Assignment: Could the whole of the data below be written out verbatim?
** Opening Exercise data block **
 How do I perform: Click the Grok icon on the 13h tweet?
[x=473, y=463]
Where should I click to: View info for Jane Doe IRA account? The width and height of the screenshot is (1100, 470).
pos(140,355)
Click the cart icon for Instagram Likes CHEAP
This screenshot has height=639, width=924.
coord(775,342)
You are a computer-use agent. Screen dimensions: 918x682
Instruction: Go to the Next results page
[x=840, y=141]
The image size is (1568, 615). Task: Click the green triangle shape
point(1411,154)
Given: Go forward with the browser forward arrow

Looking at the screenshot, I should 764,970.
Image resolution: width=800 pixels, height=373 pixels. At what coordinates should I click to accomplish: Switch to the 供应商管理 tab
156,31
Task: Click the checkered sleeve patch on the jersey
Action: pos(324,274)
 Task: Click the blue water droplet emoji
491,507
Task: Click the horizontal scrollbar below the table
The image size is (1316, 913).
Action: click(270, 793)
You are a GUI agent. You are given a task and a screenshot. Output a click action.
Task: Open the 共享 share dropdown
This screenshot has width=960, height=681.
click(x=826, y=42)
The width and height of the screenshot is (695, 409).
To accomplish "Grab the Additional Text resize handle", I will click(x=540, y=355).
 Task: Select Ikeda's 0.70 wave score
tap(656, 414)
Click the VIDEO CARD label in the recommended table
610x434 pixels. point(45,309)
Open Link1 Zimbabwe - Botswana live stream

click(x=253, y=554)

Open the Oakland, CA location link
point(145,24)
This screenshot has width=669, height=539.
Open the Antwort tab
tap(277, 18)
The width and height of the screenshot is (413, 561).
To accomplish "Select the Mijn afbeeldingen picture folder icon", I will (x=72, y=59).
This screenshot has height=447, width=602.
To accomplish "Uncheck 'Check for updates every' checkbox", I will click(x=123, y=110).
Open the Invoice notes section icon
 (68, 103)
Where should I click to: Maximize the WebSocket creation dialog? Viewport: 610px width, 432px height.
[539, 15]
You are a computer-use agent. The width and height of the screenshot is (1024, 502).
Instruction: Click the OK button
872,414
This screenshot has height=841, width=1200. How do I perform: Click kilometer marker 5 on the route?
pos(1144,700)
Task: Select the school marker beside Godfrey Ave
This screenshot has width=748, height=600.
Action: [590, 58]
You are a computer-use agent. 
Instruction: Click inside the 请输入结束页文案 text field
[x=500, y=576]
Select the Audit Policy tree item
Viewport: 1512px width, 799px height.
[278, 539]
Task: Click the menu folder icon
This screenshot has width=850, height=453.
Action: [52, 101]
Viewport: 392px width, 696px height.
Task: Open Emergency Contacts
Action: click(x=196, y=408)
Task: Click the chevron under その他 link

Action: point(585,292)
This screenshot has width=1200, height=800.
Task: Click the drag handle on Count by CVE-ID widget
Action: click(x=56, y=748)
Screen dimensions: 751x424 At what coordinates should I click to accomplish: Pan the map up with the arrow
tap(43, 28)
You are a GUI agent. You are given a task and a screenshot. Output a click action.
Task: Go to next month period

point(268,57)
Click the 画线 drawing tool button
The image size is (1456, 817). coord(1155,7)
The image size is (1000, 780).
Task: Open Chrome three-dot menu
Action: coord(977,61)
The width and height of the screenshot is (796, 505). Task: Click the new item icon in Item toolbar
** Closing Exercise data block **
Output below:
 How do I perform: Click the Grok icon on the 13h tweet?
[x=473, y=463]
Where should I click to: View info for Jane Doe IRA account? The width and height of the screenshot is (1100, 470).
pos(140,355)
Click the cart icon for Instagram Likes CHEAP
This screenshot has height=639, width=924.
coord(775,342)
You are a computer-use agent. Screen dimensions: 918x682
Instruction: Go to the Next results page
[x=840, y=141]
The image size is (1568, 615). Task: Click the green triangle shape
point(1411,154)
Given: Go forward with the browser forward arrow

Looking at the screenshot, I should 764,970.
Image resolution: width=800 pixels, height=373 pixels. At what coordinates should I click to accomplish: Switch to the 供应商管理 tab
156,31
Task: Click the checkered sleeve patch on the jersey
Action: pos(324,274)
 Task: Click the blue water droplet emoji
491,507
Task: Click the horizontal scrollbar below the table
The image size is (1316, 913).
Action: click(270, 793)
You are a GUI agent. You are given a task and a screenshot. Output a click action.
Task: Open the 共享 share dropdown
This screenshot has width=960, height=681.
click(x=826, y=42)
The width and height of the screenshot is (695, 409).
To accomplish "Grab the Additional Text resize handle", I will click(x=540, y=355).
 Task: Select Ikeda's 0.70 wave score
tap(656, 414)
Click the VIDEO CARD label in the recommended table
610x434 pixels. point(45,309)
Open Link1 Zimbabwe - Botswana live stream

click(x=253, y=554)

Open the Oakland, CA location link
point(145,24)
This screenshot has width=669, height=539.
Open the Antwort tab
tap(277, 18)
The width and height of the screenshot is (413, 561).
To accomplish "Select the Mijn afbeeldingen picture folder icon", I will (x=72, y=59).
This screenshot has height=447, width=602.
To accomplish "Uncheck 'Check for updates every' checkbox", I will click(x=123, y=110).
Open the Invoice notes section icon
 (68, 103)
Where should I click to: Maximize the WebSocket creation dialog? Viewport: 610px width, 432px height.
[539, 15]
You are a computer-use agent. The width and height of the screenshot is (1024, 502).
Instruction: Click the OK button
872,414
This screenshot has height=841, width=1200. How do I perform: Click kilometer marker 5 on the route?
pos(1144,700)
Task: Select the school marker beside Godfrey Ave
This screenshot has width=748, height=600.
Action: [590, 58]
You are a computer-use agent. 
Instruction: Click inside the 请输入结束页文案 text field
[x=500, y=576]
Select the Audit Policy tree item
Viewport: 1512px width, 799px height.
[278, 539]
Task: Click the menu folder icon
This screenshot has width=850, height=453.
Action: [52, 101]
Viewport: 392px width, 696px height.
Task: Open Emergency Contacts
Action: click(x=196, y=408)
Task: Click the chevron under その他 link

Action: point(585,292)
This screenshot has width=1200, height=800.
Task: Click the drag handle on Count by CVE-ID widget
Action: click(x=56, y=748)
Screen dimensions: 751x424 At what coordinates should I click to accomplish: Pan the map up with the arrow
tap(43, 28)
You are a GUI agent. You are given a task and a screenshot. Output a click action.
Task: Go to next month period

point(268,57)
Click the 画线 drawing tool button
The image size is (1456, 817). coord(1155,7)
The image size is (1000, 780).
Task: Open Chrome three-dot menu
Action: coord(977,61)
The width and height of the screenshot is (796, 505). Task: Click the new item icon in Item toolbar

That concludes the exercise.